Wenn wir das Licht der Welt erblicken, ist unser Gehirn nur zu circa 25 Prozent ausgebildet. Diese 25 Prozent betreffen basale Überlebensfunktionen wie beispielsweise die Regulation von Hunger und Sättigung. Auch unser Gefühlsleben ist noch rudimentär entwickelt und kann im Wesentlichen nur zwischen Lust und Unlust unterscheiden. Die Funktionseinheit des Gehirns, die schon bei unserer Geburt ausgebildet ist, bezeichnet man als das Stammhirn oder Reptiliengehirn. Dieser Teil des Gehirns macht bei niederen Wirbeltieren fast das gesamte Gehirn aus. Das heißt, wir sind in dieser Phase unseres Lebens so funktionsfähig wie ein Reptil. Alle höheren Gehirnregionen, wie das limbische System, das für unsere emotionalen Interaktionen und unsere Erwartungen zuständig ist, sowie der präfrontale Kortex, in dem komplexe Denk- und Entscheidungsprozesse verarbeitet werden, entwickeln sich erst während der und durch die Interaktion mit anderen Menschen.
Hinsichtlich dieser »Hardware«, also der funktionalen Eigenschaften wie der Struktur des Nervensystems, stellt unser Gehirn bei unserer Geburt ein großes Spektrum an Möglichkeiten bereit. Wie sich unsere »Software«, also unsere Gedanken und Gefühle, jedoch letztlich formatiert und wie der Informationsfluss im Gehirn vonstattengeht, hängt entscheidend davon ab, welche Erfahrungen wir im Laufe unseres Heranwachsens sammeln. Ganz besonders rasant entwickelt sich unser Gehirn in den ersten sechs Lebensjahren, weswegen diese für unsere psychische Prägung auch so wichtig sind. Ganz fertiggestellt ist das Gehirn im Normalfall im zwanzigsten Lebensjahr. Allerdings ist es bis an unser Lebensende lernfähig. Wir können in höheren Lebensjahren sowohl noch neue Fähigkeiten erlernen als auch unsere psychische Software verändern. Allein, was wir in den ersten zwei Lebensjahren erfahren, kann im Erwachsenenalter nicht mehr gelöscht werden. Während der ersten zwei Lebensjahre bildet sich unser Urvertrauen oder auch Urmisstrauen in uns selbst und in die Welt aus. Diese Prägung ist irreversibel. Allerdings kann man als Erwachsener durch Selbstreflexion und die Aneignung neuer innerer Einstellungen und das Erlernen neuer Verhaltensweisen einen möglichen »Programmierschaden« ganz gut kompensieren.

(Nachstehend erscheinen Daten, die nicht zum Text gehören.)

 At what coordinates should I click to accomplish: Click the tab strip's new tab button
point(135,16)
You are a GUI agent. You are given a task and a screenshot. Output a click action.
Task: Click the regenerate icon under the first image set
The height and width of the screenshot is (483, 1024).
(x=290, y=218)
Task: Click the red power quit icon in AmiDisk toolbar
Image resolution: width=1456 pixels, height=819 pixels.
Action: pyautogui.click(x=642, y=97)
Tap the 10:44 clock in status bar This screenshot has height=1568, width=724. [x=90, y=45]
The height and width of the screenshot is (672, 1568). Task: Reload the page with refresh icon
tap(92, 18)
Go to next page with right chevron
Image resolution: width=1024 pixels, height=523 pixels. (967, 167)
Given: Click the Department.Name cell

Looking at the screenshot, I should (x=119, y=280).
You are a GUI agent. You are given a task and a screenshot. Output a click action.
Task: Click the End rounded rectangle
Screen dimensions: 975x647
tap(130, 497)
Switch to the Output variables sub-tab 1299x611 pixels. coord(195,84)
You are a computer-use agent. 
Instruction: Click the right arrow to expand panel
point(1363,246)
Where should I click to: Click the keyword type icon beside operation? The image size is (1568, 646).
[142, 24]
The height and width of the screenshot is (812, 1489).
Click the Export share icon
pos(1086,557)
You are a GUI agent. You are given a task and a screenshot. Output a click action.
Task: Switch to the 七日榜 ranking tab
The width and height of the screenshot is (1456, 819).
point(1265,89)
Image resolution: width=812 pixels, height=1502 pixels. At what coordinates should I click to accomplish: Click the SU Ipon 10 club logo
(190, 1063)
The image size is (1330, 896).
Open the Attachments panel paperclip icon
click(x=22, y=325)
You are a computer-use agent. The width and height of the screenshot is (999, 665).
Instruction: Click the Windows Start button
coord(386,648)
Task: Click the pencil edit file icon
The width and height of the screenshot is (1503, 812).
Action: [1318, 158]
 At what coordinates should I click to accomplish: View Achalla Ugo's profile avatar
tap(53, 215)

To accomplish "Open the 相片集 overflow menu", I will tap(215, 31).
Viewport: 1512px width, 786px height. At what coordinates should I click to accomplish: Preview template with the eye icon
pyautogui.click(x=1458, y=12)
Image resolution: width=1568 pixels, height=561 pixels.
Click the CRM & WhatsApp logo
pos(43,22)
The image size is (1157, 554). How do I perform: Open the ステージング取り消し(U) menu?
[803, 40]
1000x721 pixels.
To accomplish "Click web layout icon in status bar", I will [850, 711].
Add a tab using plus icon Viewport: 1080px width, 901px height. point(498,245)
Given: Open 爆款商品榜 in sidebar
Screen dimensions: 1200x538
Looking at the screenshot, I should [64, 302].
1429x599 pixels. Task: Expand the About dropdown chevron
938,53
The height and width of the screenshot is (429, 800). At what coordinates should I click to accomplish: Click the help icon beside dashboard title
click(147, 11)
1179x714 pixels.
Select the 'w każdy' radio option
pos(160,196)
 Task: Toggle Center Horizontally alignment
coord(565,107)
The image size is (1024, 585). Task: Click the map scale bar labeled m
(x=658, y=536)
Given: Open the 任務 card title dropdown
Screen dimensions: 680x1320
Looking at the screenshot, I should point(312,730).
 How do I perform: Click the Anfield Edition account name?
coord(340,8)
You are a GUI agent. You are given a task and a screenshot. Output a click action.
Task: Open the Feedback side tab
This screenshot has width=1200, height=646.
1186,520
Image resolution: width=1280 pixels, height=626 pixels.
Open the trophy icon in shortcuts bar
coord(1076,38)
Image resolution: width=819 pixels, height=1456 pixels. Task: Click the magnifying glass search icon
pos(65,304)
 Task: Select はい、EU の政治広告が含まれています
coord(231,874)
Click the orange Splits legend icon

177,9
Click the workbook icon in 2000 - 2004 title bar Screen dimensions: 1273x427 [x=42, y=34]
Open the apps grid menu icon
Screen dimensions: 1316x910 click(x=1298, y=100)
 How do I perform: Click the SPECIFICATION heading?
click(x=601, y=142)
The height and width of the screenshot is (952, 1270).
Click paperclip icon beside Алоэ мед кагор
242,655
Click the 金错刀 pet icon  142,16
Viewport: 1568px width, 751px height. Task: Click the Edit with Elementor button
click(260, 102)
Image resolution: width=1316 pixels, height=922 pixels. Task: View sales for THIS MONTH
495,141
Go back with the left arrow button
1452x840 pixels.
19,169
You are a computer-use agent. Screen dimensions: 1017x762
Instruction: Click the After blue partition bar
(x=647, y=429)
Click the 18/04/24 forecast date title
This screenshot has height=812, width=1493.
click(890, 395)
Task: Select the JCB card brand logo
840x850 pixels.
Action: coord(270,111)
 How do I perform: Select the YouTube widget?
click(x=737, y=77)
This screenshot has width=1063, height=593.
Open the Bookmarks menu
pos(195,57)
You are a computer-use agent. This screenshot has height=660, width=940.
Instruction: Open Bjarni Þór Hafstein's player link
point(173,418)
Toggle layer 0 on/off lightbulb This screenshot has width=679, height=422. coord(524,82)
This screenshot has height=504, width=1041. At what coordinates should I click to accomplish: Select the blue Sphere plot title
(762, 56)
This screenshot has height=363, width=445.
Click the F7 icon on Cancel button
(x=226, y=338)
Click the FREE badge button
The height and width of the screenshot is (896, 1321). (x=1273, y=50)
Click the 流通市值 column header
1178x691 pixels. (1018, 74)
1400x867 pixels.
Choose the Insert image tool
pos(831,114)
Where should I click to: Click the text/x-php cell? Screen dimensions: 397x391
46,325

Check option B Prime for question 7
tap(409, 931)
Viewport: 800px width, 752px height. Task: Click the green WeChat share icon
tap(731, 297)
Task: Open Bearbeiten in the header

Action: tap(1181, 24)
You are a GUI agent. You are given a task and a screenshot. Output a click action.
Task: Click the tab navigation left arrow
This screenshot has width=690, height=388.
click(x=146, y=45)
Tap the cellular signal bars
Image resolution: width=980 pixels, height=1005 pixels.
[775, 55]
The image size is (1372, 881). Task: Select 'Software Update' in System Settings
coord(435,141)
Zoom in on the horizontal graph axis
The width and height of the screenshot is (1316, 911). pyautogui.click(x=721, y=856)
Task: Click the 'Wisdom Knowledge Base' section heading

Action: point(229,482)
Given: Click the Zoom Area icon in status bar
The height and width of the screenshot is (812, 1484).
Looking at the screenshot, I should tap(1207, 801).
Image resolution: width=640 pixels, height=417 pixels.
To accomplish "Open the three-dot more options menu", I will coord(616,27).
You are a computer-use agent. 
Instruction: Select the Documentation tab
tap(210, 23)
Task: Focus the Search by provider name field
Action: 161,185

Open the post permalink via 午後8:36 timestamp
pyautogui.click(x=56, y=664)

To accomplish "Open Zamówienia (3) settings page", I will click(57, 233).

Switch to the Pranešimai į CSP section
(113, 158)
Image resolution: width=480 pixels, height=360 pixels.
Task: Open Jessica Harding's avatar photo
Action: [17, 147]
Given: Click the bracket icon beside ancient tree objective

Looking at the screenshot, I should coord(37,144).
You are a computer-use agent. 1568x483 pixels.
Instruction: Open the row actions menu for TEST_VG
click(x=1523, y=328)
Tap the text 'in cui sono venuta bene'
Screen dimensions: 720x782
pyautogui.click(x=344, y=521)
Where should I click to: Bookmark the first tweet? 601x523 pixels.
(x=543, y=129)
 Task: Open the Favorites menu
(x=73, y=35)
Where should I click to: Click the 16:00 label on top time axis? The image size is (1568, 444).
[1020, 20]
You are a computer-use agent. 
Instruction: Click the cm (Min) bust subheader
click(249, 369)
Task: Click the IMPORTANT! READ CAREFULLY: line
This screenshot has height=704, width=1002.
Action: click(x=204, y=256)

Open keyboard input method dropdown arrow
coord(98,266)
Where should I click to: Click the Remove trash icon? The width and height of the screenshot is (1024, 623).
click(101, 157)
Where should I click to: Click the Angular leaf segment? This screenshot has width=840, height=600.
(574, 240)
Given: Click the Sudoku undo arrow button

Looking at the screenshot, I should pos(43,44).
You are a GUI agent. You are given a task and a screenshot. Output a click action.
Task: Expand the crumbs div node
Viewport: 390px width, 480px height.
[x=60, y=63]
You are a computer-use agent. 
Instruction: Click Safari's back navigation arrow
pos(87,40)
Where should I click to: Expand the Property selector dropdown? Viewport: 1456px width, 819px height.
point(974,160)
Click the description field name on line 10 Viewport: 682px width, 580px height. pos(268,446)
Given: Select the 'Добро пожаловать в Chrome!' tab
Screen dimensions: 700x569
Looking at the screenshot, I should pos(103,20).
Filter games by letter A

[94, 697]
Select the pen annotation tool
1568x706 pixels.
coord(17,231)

Bevor man anfängt, seine frühen Kindheitserlebnisse bewusst zu reflektieren und somit einen gewissen Abstand zu ihnen zu erlangen, fungieren diese frühen Prägungen wie eine Brille, durch die man die Wirklichkeit wahrnimmt. In der neuropsychologischen Wissenschaft wird diese Brille auch als mentale Landkarte (englisch: Mindmap) bezeichnet. Unsere frühen Prägungen bestimmen unser Selbstbild und unser Selbstwertgefühl, und beide entscheiden maßgeblich darüber, wie wir andere Menschen wahrnehmen und was wir von ihnen erwarten. Und weil wir ohne andere Menschen und ohne die Gemeinschaft nicht überlebensfähig wären, ist die Art und Weise, wie wir unsere Beziehungen wahrnehmen und gestalten, die Grundlage unseres psychischen Lebens und Überlebens.
Wenn ein kleines Kind wiederholt die Erfahrung macht, dass seine Bedürfnisse nach Nähe und Geborgenheit von seinen Eltern nicht erfüllt werden, dann speichert sein Gehirn ab, dass es generell wenig Beachtung bekommt und sich auf Menschen nicht verlassen kann. Weil das Gehirn dieses Kindes jedoch viel zu wenig entwickelt ist, als dass es verstehen könnte, dass die Eltern überfordert sind und eventuell eine Bindungsstörung aufweisen, gibt sich das Kind an diesem Mangelzustand selbst die Schuld. Es meint und fühlt, es sei nicht liebenswert genug und habe Fürsorge nicht verdient. Das ist sozusagen der Spiegel, den ihm seine Eltern vorhalten, wenn das auch in den meisten Fällen nicht intendiert ist. Dieser Prozess wird in der Psychologie als das gespiegelte Selbstwertempfinden bezeichnet und ist eine Konditionierung, die uns ein Leben lang erhalten bleibt – hierauf werde ich noch öfter zu sprechen kommen. Durch das lieblose Verhalten seiner Eltern verinnerlicht das Kind ein Gefühl von Minderwertigkeit und eine gewisse Skepsis gegenüber anderen Menschen und deren Verlässlichkeit. So ist sein Gehirn nun synaptisch verknüpft, mit diesem Gehirn wird es groß und mit diesen Erinnerungen aus seiner Kindheit vergleicht der spätere Erwachsene alle weiteren Erfahrungen, die er mit anderen Menschen macht. Durch die Prägung seines Gehirns sammelt er jedoch keine objektiven Erfahrungen, sondern diese werden durch den ständigen Abgleich mit alten Erinnerungen subjektiv verzerrt. Das geht allen Menschen so, auch denen, die vorrangig schöne Erinnerungen abgespeichert haben. Sie haben dadurch viele positive Vorannahmen. Die Erfahrungen, die wir mit unseren Eltern machen, entscheiden also darüber, ob wir ein eher positives Selbst- und Menschenbild in uns tragen oder eher ein negatives.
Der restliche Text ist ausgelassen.